- [Source records]:
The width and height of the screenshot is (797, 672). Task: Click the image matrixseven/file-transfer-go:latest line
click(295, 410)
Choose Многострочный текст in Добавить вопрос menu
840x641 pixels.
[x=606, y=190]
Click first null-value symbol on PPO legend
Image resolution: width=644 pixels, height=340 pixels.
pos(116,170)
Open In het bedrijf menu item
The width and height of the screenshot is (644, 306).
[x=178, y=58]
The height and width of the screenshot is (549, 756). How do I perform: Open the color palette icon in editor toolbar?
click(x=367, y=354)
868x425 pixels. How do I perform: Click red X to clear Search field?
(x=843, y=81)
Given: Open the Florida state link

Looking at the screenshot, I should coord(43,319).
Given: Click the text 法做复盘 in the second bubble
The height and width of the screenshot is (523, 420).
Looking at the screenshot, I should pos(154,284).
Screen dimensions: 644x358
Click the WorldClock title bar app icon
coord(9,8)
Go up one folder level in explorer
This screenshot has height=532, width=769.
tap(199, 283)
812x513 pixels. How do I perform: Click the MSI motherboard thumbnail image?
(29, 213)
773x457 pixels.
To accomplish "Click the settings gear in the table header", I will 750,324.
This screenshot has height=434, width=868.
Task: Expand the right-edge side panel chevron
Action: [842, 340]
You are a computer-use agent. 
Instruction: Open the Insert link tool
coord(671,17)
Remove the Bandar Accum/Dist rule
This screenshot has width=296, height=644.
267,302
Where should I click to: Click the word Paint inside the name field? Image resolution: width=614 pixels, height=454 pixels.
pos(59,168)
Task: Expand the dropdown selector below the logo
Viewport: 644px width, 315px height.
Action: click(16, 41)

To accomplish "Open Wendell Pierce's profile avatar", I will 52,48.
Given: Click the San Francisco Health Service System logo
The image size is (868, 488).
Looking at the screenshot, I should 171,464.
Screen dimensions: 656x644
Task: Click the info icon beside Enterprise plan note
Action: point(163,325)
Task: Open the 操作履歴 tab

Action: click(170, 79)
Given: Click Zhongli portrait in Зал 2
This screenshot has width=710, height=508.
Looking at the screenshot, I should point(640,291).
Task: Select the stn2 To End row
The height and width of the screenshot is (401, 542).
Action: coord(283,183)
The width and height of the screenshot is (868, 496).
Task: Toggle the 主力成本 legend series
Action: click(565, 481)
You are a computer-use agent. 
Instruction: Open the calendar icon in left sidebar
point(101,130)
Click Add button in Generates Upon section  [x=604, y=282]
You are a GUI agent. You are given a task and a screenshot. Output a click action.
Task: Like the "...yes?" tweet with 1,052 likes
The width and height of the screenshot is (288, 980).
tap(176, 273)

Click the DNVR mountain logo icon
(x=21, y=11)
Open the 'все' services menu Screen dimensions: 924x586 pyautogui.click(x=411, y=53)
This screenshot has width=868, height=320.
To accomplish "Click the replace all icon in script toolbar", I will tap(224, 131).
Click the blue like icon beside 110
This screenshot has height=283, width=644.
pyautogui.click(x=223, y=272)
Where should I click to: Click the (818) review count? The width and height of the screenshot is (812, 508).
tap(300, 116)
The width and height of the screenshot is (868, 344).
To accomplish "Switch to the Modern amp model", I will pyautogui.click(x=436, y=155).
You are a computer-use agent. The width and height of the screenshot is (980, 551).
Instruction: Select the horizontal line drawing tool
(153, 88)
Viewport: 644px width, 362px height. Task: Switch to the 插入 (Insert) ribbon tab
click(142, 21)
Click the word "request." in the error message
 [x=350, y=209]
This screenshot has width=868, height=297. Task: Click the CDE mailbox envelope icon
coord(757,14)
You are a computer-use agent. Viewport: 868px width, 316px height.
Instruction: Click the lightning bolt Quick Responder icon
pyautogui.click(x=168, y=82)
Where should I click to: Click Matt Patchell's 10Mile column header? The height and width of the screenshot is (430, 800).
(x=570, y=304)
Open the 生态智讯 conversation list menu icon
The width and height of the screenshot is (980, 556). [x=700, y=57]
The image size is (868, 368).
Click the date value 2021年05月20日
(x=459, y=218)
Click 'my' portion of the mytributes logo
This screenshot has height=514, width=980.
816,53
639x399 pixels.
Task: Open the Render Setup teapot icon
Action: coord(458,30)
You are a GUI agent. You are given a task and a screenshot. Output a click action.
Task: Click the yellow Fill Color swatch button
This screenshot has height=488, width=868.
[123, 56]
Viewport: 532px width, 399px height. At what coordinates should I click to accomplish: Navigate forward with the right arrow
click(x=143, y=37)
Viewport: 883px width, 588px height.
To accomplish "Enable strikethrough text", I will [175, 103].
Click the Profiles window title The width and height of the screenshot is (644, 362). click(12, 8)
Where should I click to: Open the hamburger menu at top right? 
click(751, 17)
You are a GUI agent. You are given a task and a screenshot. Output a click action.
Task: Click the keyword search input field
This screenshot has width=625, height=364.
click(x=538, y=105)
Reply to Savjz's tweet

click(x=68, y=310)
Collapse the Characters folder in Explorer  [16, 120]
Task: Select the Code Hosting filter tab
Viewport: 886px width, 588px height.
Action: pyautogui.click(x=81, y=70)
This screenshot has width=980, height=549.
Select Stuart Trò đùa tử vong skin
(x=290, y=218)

- [TASK OBJECTIVE]: All of the data above should be transcribed exactly.

- [WORKED SOLUTION]:
The width and height of the screenshot is (797, 672). Task: Click the image matrixseven/file-transfer-go:latest line
click(295, 410)
Choose Многострочный текст in Добавить вопрос menu
840x641 pixels.
[x=606, y=190]
Click first null-value symbol on PPO legend
Image resolution: width=644 pixels, height=340 pixels.
pos(116,170)
Open In het bedrijf menu item
The width and height of the screenshot is (644, 306).
[x=178, y=58]
The height and width of the screenshot is (549, 756). How do I perform: Open the color palette icon in editor toolbar?
click(x=367, y=354)
868x425 pixels. How do I perform: Click red X to clear Search field?
(x=843, y=81)
Given: Open the Florida state link

Looking at the screenshot, I should coord(43,319).
Given: Click the text 法做复盘 in the second bubble
The height and width of the screenshot is (523, 420).
Looking at the screenshot, I should pos(154,284).
Screen dimensions: 644x358
Click the WorldClock title bar app icon
coord(9,8)
Go up one folder level in explorer
This screenshot has height=532, width=769.
tap(199, 283)
812x513 pixels. How do I perform: Click the MSI motherboard thumbnail image?
(29, 213)
773x457 pixels.
To accomplish "Click the settings gear in the table header", I will 750,324.
This screenshot has height=434, width=868.
Task: Expand the right-edge side panel chevron
Action: [842, 340]
You are a computer-use agent. 
Instruction: Open the Insert link tool
coord(671,17)
Remove the Bandar Accum/Dist rule
This screenshot has width=296, height=644.
267,302
Where should I click to: Click the word Paint inside the name field? Image resolution: width=614 pixels, height=454 pixels.
pos(59,168)
Task: Expand the dropdown selector below the logo
Viewport: 644px width, 315px height.
Action: click(16, 41)

To accomplish "Open Wendell Pierce's profile avatar", I will 52,48.
Given: Click the San Francisco Health Service System logo
The image size is (868, 488).
Looking at the screenshot, I should 171,464.
Screen dimensions: 656x644
Task: Click the info icon beside Enterprise plan note
Action: point(163,325)
Task: Open the 操作履歴 tab

Action: click(170, 79)
Given: Click Zhongli portrait in Зал 2
This screenshot has width=710, height=508.
Looking at the screenshot, I should point(640,291).
Task: Select the stn2 To End row
The height and width of the screenshot is (401, 542).
Action: coord(283,183)
The width and height of the screenshot is (868, 496).
Task: Toggle the 主力成本 legend series
Action: click(565, 481)
You are a computer-use agent. 
Instruction: Open the calendar icon in left sidebar
point(101,130)
Click Add button in Generates Upon section  [x=604, y=282]
You are a GUI agent. You are given a task and a screenshot. Output a click action.
Task: Like the "...yes?" tweet with 1,052 likes
The width and height of the screenshot is (288, 980).
tap(176, 273)

Click the DNVR mountain logo icon
(x=21, y=11)
Open the 'все' services menu Screen dimensions: 924x586 pyautogui.click(x=411, y=53)
This screenshot has width=868, height=320.
To accomplish "Click the replace all icon in script toolbar", I will tap(224, 131).
Click the blue like icon beside 110
This screenshot has height=283, width=644.
pyautogui.click(x=223, y=272)
Where should I click to: Click the (818) review count? The width and height of the screenshot is (812, 508).
tap(300, 116)
The width and height of the screenshot is (868, 344).
To accomplish "Switch to the Modern amp model", I will pyautogui.click(x=436, y=155).
You are a computer-use agent. The width and height of the screenshot is (980, 551).
Instruction: Select the horizontal line drawing tool
(153, 88)
Viewport: 644px width, 362px height. Task: Switch to the 插入 (Insert) ribbon tab
click(142, 21)
Click the word "request." in the error message
 [x=350, y=209]
This screenshot has width=868, height=297. Task: Click the CDE mailbox envelope icon
coord(757,14)
You are a computer-use agent. Viewport: 868px width, 316px height.
Instruction: Click the lightning bolt Quick Responder icon
pyautogui.click(x=168, y=82)
Where should I click to: Click Matt Patchell's 10Mile column header? The height and width of the screenshot is (430, 800).
(x=570, y=304)
Open the 生态智讯 conversation list menu icon
The width and height of the screenshot is (980, 556). [x=700, y=57]
The image size is (868, 368).
Click the date value 2021年05月20日
(x=459, y=218)
Click 'my' portion of the mytributes logo
This screenshot has height=514, width=980.
816,53
639x399 pixels.
Task: Open the Render Setup teapot icon
Action: coord(458,30)
You are a GUI agent. You are given a task and a screenshot. Output a click action.
Task: Click the yellow Fill Color swatch button
This screenshot has height=488, width=868.
[123, 56]
Viewport: 532px width, 399px height. At what coordinates should I click to accomplish: Navigate forward with the right arrow
click(x=143, y=37)
Viewport: 883px width, 588px height.
To accomplish "Enable strikethrough text", I will [175, 103].
Click the Profiles window title The width and height of the screenshot is (644, 362). click(12, 8)
Where should I click to: Open the hamburger menu at top right? 
click(751, 17)
You are a GUI agent. You are given a task and a screenshot. Output a click action.
Task: Click the keyword search input field
This screenshot has width=625, height=364.
click(x=538, y=105)
Reply to Savjz's tweet

click(x=68, y=310)
Collapse the Characters folder in Explorer  [16, 120]
Task: Select the Code Hosting filter tab
Viewport: 886px width, 588px height.
Action: pyautogui.click(x=81, y=70)
This screenshot has width=980, height=549.
Select Stuart Trò đùa tử vong skin
(x=290, y=218)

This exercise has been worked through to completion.